Security section

[fskreuz]

Because security-related. 👮

Reworded the thing. Just making sure it's worded correctly. I'm under the impression that eval-like APIs used by Ractive are only in danger if it's fed untrusted data, which is something only a developer can introduce and only a developer can prevent.

Plus I believe there's the csp initialization option, which I haven't looked into yet. Will try it out later and write about it in the same page.

---

List of things mentioned in thread and to be added:

• dynamic function creation only at risk with untrusted templates.
• csp is enabled by default.
• As long as templates are pre-parsed on build:
  • Template no longer JSON.
  • Ractive.parse parses expressions as functions.
• As long as there's no string form of computeds, there's no dynamic function creation.

[evs-chris]

csp is actually enabled by default since 0.8, I think. If you pre-parse your templates and don't use the string form of computeds, then there should be no eval (or function constructor) calls.

There csp option takes any expressions in a template and composes them into a function hash on the output template ast. That means your template is no longer json, so it can be transported as such. In practice though, embedding the template in your script works out pretty well, and the Ractive bin makes it reasonably simple.

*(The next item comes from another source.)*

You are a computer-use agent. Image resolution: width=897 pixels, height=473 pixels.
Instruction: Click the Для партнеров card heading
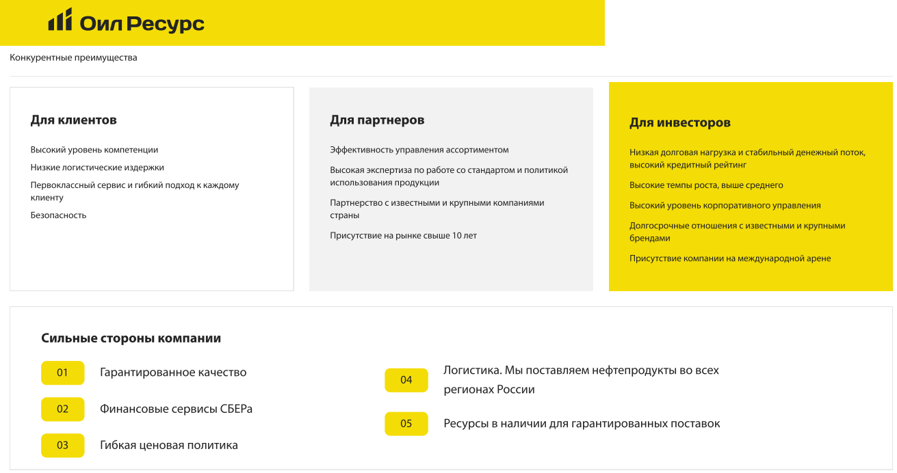(377, 120)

I think Ractive's use of eval is actually only dangerous if you pass through any user supplied data to be evaluated as template. If the user can supply dangerous functions as data to your template, then they pretty much already own the page anyways.

[evs-chris]

I said user, but I meant malicious third party. I'm still really confused as to how a malicious third party is supposed to get access to inject code or data without already having been included on a page by the author.

[MartinKolarik]

There are situations when expressions are dangerous, but it's not exactly because of eval (i.e., pre-parsing won't help you). Let's say you have a CMS where you have various access roles for different users. You want to allow some of them writing posts with some simple formatting (i.e. no dangerous HTML), and, for whatever reason, also use simple variables (mustaches) inside such posts. This would be safe without expressions, but with expressions you allowed them to gain complete control of the front-end. Even worse, if you use server-side rendering, you gave them complete control of you server. There are many other situations where people maybe have access to front-end anyway, but not to the back-end.

[evs-chris]

@MartinKolarik ahhhhh. That makes sense. I've never encountered quite that situation, but I see how it could arise. In most of what I do, users with access to the admin-y bits of the frontend are the ones that have a vested interest in not having malicious code on a site.

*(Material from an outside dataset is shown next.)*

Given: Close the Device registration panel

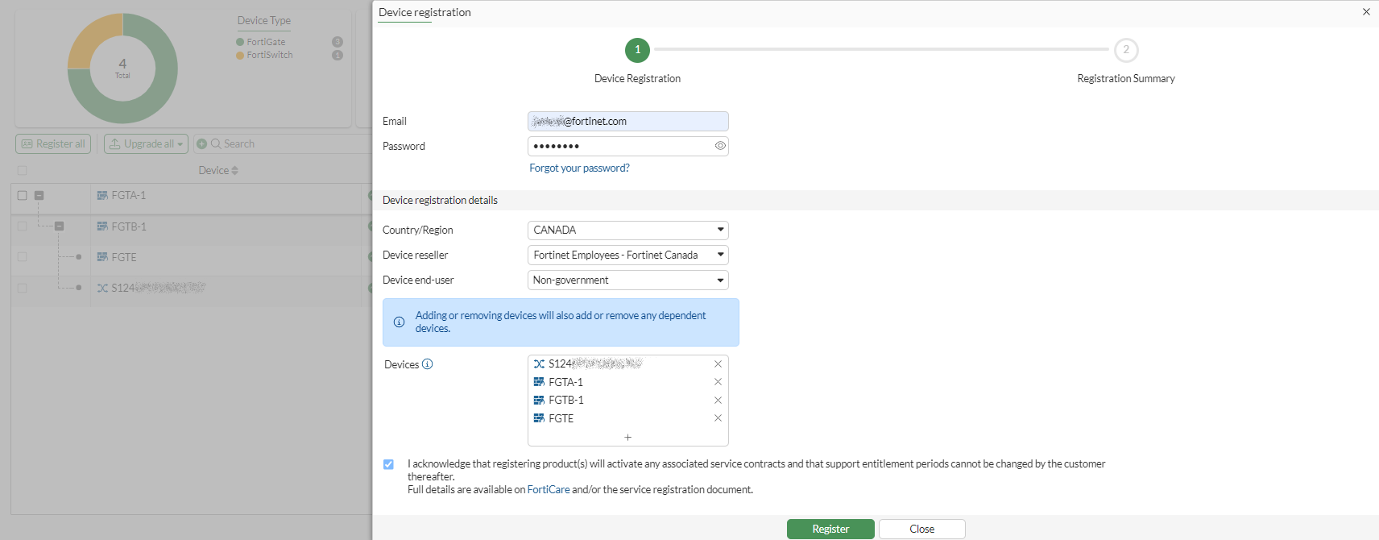Looking at the screenshot, I should (1366, 12).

I suppose another dangerous area would be access to @global, which in a node environment would give you require and all the goodies that go with it.

Perhaps we should add some control over that for backend rendering? Maybe also inject window and global arguments into functions generated from expressions as well? That should just mean adjusting the parser-allowed globals to be prefixed with window. and having the injected window object populated with just those globals.

I also remember something about accessing a constructor being dangerous, but I forget exactly how.

[evs-chris]

Oh, the constructor thing is only an issue if you have an unsafe-eval CSP. 1..constructor.constructor("alert('hello')")() === Function("alert('hello')")(), but that's what CSPs are for.

[MartinKolarik]

@global seems bad but in fact you can already do everything with the 1..constructor.constructor("alert('hello')")() thing. Only safe option is to completely disallow expressions when running ractive server-side with untrusted input - I thought there was already a way to do this but now I can't find anything related?

[evs-chris]

It's not an option so much as just using the runtime distribution. It seems like it would be pretty easy to disallow .constructor.constructor in keypaths at the parser too.

[MartinKolarik]

What about .constructor["construct" + ({}).toString()[1] + "r"] ? Also, there are most likely other ways than .constructor.constructor.

[evs-chris]

That's fair. There's probably no way to handle all of the escape hatches available to js. The reference expression could disallow the constructor access in that scenario, but there's nothing really to stop some other construction that uses a full on expression.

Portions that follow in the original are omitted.